REV Chair Josh Bagnato asked what FERC is doing that impacts Vermonters who are pushing for the clean energy transition.

FERC RTO
REV Chair Josh Bagnato | Renewable Energy Vermont

“The commission has quite a bit of jurisdiction over the New England electricity market through our oversight of ISO-NE, so almost all wholesale transactions throughout the region are subject to FERC regulation and oversight. So, the decisions we make have a great deal of impact on the resource mix, prices and on reliability,” Glick said.

“I don’t think the people at ISO New England … get up in the morning and say, ‘How can we frustrate or block state programs?’ I don’t think they do that at all, but they are looking at the markets from a different perspective. They want to make sure that the lights stay on and that they provide power at a relatively reasonable price.”

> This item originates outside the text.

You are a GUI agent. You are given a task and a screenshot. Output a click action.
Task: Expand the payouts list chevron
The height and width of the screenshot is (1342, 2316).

The federal government right now “is relatively AWOL on greenhouse gas emissions, [so] it’s really up to the states at this point to address those issues, and I don’t think the commission blocking state policies, whether it be intentional or inadvertent, is the way to go at this point,” Glick said.

He cited a recent Lazard analysis that said wind and solar are now the most cost-competitive energy technologies, not only in the U.S., but around the world.

“That’s certainly been a pretty dramatic change,” Glick said. Though federal and state policies have helped somewhat, he said, far and away the biggest driver has been consumer demand, and that will certainly continue in the future.

Individual consumers as well as corporate America have concerns about climate change and would like to see a much greener mix in their utilities’ resource portfolio.

FERC to help States and RTOS
FERC Commissioner Richard Glick cited a recent Lazard study that shows that when U.S. government subsidies are included, the cost of onshore wind and utility-scale solar is competitive with the marginal cost of coal, nuclear and combined cycle gas generation. | Lazard

At first it was just Big Tech companies, “but now we’re seeing it all over the place, with Proctor and Gamble, Anheuser-Busch, Walmart — companies that you wouldn’t normally think of in terms of the energy space,” Glick said. “They’re saying, ‘We want to be 100% green and have a 100% net-zero emissions portfolio as quickly as possible.’ And they’re demanding that of utilities, which are going out and substantially changing the resource mix.”

Bagnato asked what three magic buttons Glick would push to help the transition to renewable energy.

“The first is more of an esoteric one, which is follow the science,” Glick said. “The U.S. is the only country in the world having this debate. … Two, massively build out the transmission grid to be able to accommodate offshore wind and … onshore wind and solar. Third, we have to have a federal policy. States have been doing a great job, but whether on carbon pricing or whatever, cooperation on a regional basis doesn’t work without a federal overlay.”